[Paper] M3CoTBench: Benchmark Chain-of-Thought of MLLMs in Medical Image Understanding
Source: arXiv - 2601.08758v1
Overview
The paper introduces M3CoTBench, a new benchmark that evaluates how well multimodal large language models (MLLMs) can perform chain‑of‑thought (CoT) reasoning on medical images. By focusing on the reasoning steps—not just the final diagnosis—the authors aim to push AI toward the transparent, step‑by‑step thinking that clinicians use every day.
Key Contributions
- First CoT‑focused benchmark for medical imaging – evaluates correctness, efficiency, impact, and consistency of the reasoning process.

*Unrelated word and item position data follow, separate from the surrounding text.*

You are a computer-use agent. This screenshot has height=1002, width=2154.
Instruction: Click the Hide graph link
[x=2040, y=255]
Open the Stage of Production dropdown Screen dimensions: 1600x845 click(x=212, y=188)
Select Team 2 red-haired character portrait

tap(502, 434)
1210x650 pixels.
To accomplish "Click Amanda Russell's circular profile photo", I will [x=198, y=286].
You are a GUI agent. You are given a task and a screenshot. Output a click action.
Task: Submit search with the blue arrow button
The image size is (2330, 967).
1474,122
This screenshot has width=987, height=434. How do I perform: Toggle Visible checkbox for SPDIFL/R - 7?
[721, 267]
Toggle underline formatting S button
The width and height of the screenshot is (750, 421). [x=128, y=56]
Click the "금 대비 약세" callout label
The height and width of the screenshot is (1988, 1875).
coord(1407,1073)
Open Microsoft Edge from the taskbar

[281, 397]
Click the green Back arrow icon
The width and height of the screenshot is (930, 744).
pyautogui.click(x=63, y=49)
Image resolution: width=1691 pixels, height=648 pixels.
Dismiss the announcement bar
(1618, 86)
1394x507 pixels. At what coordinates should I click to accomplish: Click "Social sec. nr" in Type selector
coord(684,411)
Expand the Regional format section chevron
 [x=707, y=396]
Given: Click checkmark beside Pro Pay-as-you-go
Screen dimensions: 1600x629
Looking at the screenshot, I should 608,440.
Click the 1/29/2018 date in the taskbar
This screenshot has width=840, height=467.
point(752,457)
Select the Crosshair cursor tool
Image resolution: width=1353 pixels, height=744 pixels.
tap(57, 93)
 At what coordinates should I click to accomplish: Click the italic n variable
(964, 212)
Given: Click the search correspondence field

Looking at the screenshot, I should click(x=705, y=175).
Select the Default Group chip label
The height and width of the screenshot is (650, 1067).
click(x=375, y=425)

- Broad dataset covering 24 examination types (e.g., X‑ray, CT, MRI) and 13 tasks ranging from simple classification to multi‑step diagnostic reasoning.
- Multi‑level difficulty design that tests models on easy, medium, and hard clinical scenarios.
- Comprehensive evaluation suite with new metrics tailored to clinical reasoning (e.g., reasoning impact on final decision).
- Empirical analysis of several state‑of‑the‑art MLLMs, exposing current gaps in transparent medical reasoning.
Methodology
- Data Curation – The authors collected publicly available medical imaging cases and annotated them with ground‑truth reasoning chains written by radiologists. Each case includes the image, a clinical question, the step‑by‑step reasoning, and the final answer.
- Task Design – Thirteen tasks are defined (e.g., “Identify the abnormality”, “Explain why the abnormality is present”, “Suggest next imaging”). Tasks are grouped into three difficulty tiers based on the number of reasoning hops required.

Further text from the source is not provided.